WORK REQUEST
Answer with the number of lines in the records that contain "screenshot" and with nothing else.

==================================================

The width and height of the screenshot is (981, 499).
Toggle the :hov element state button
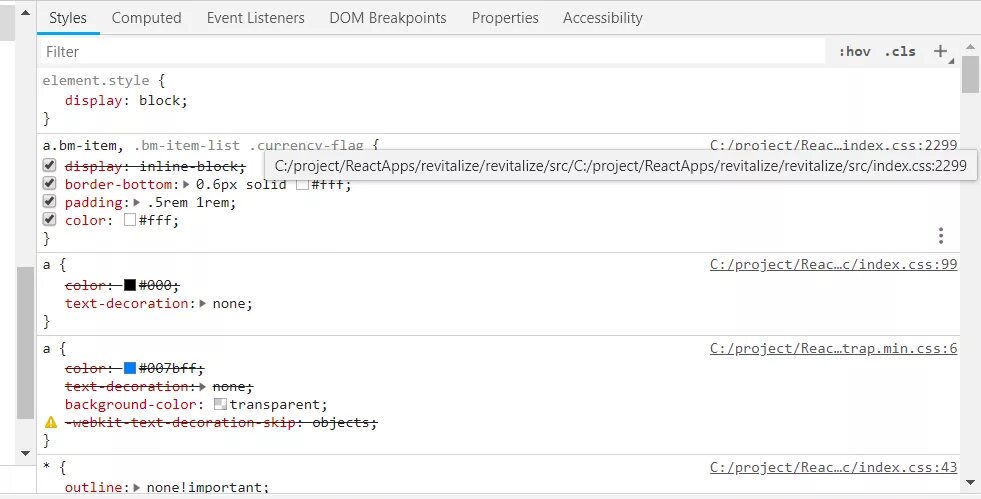point(855,51)
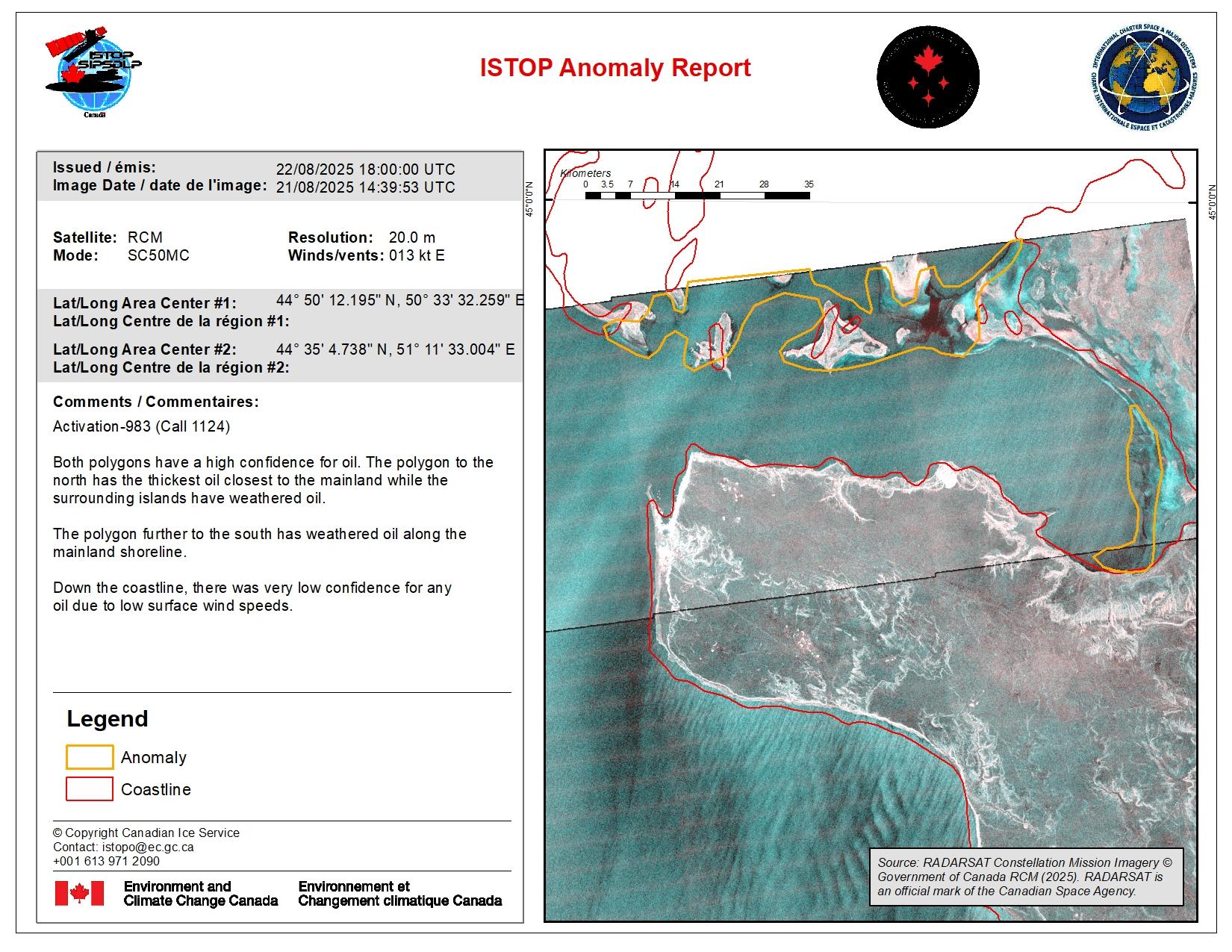Click the Winds value 013 kt E

coord(416,255)
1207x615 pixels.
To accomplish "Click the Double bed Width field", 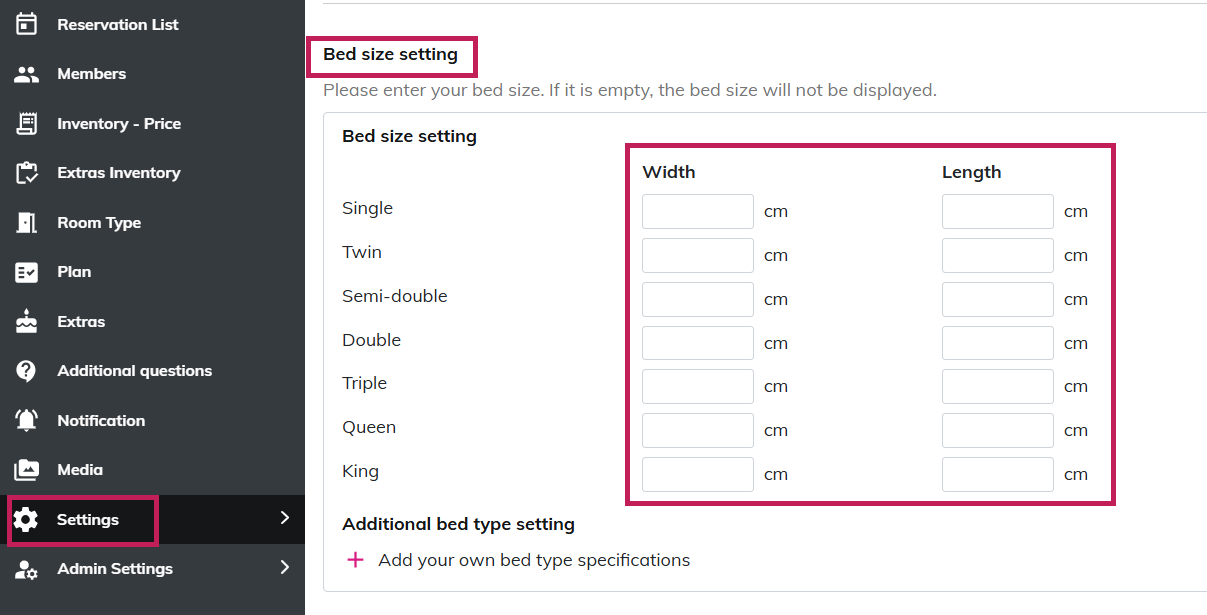I will pos(697,343).
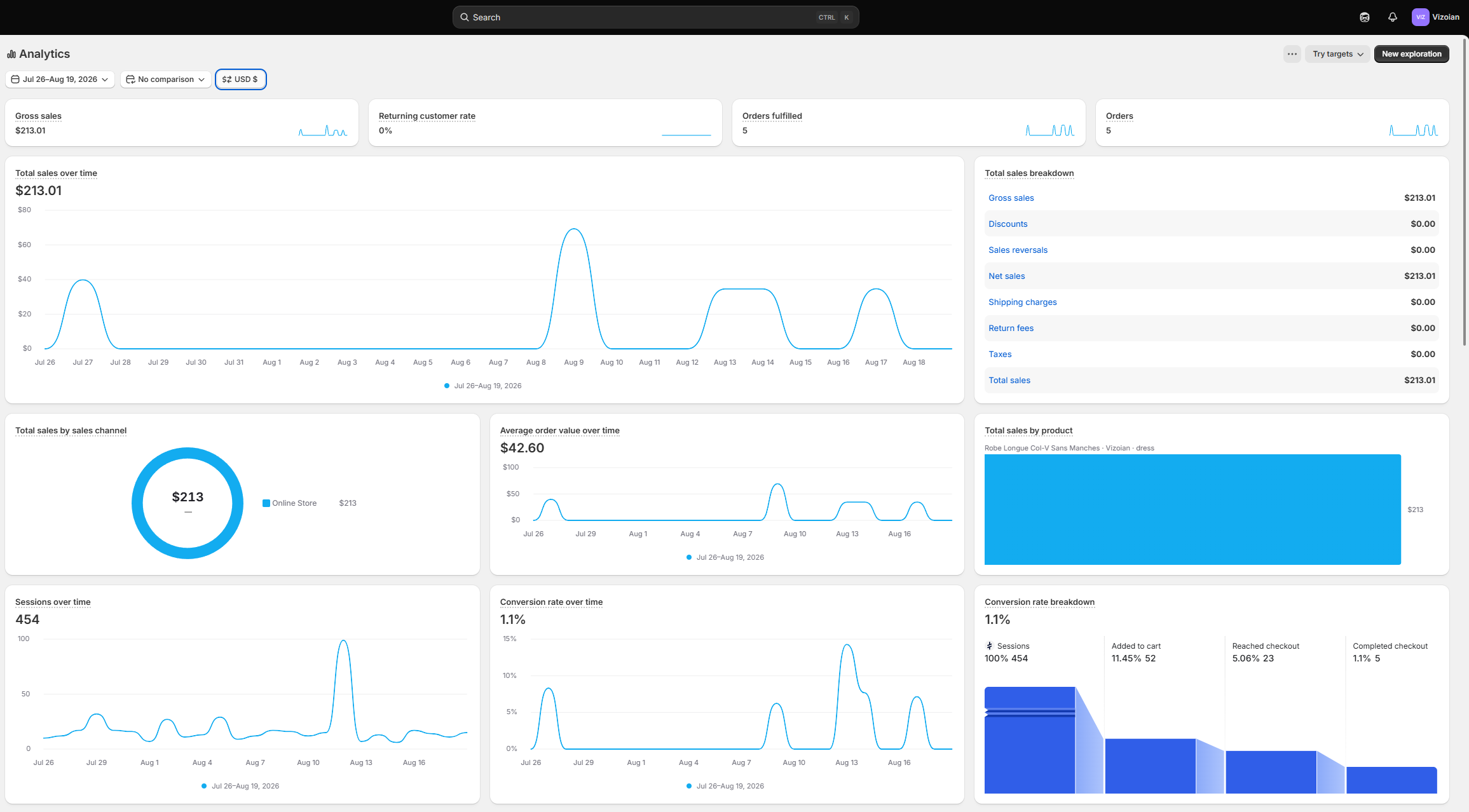Image resolution: width=1469 pixels, height=812 pixels.
Task: Click New exploration button
Action: (x=1411, y=54)
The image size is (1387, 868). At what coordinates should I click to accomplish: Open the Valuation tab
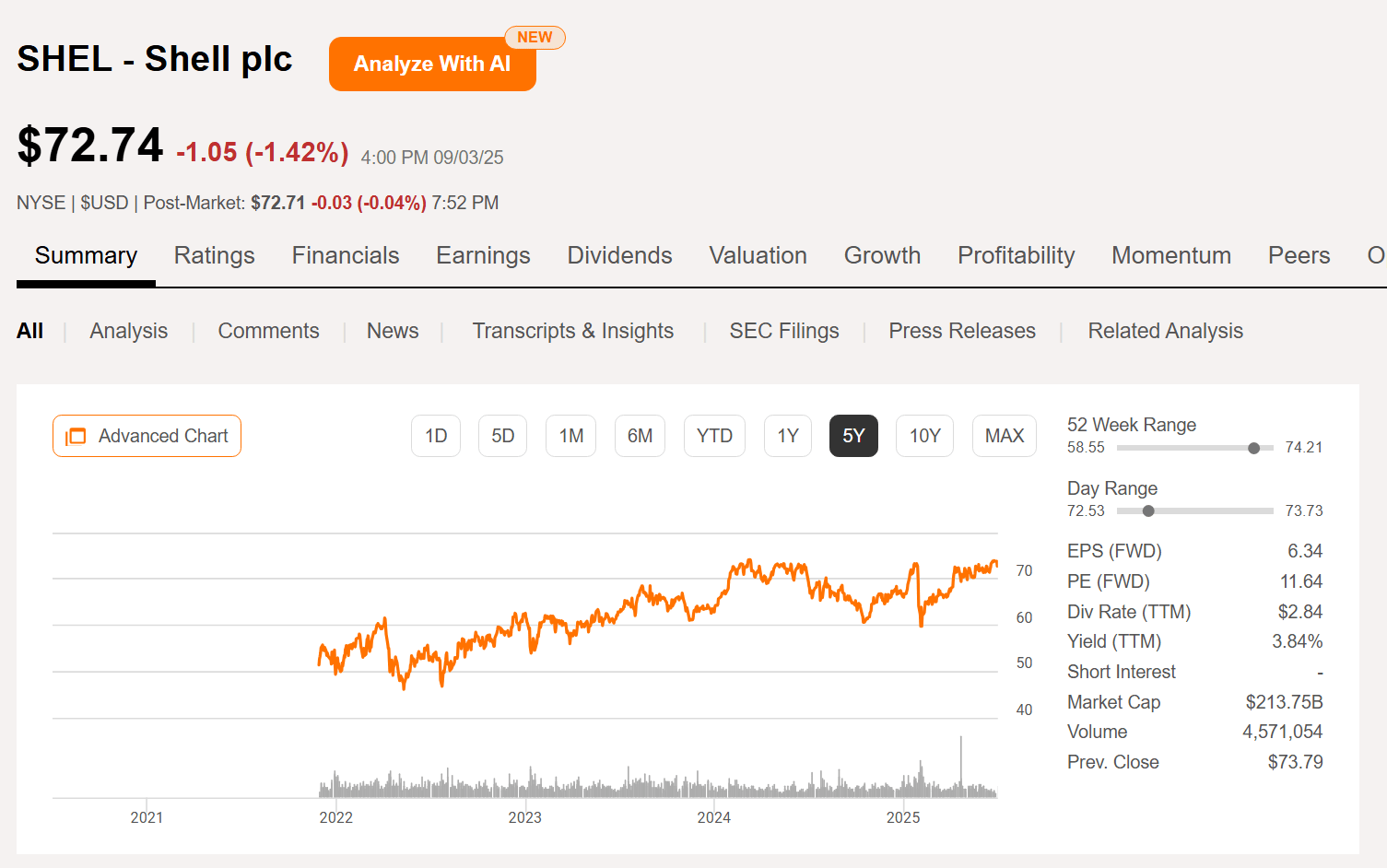point(758,255)
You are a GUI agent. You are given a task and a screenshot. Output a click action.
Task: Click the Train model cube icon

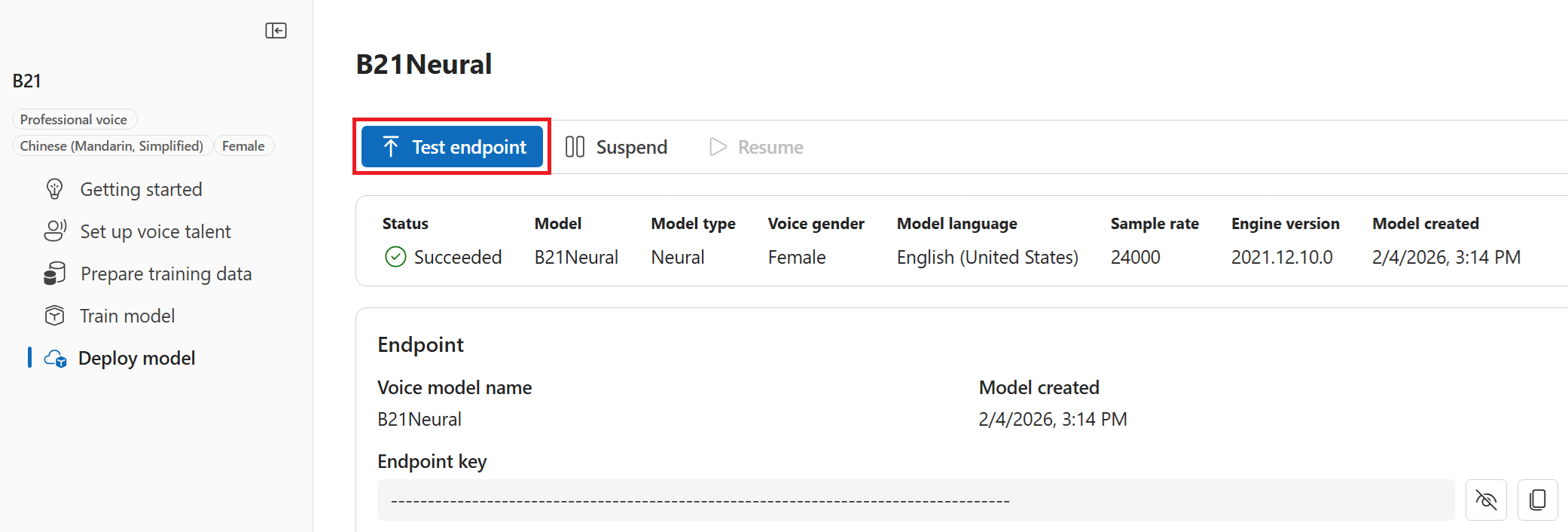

==================================================

TASK OUTPUT
2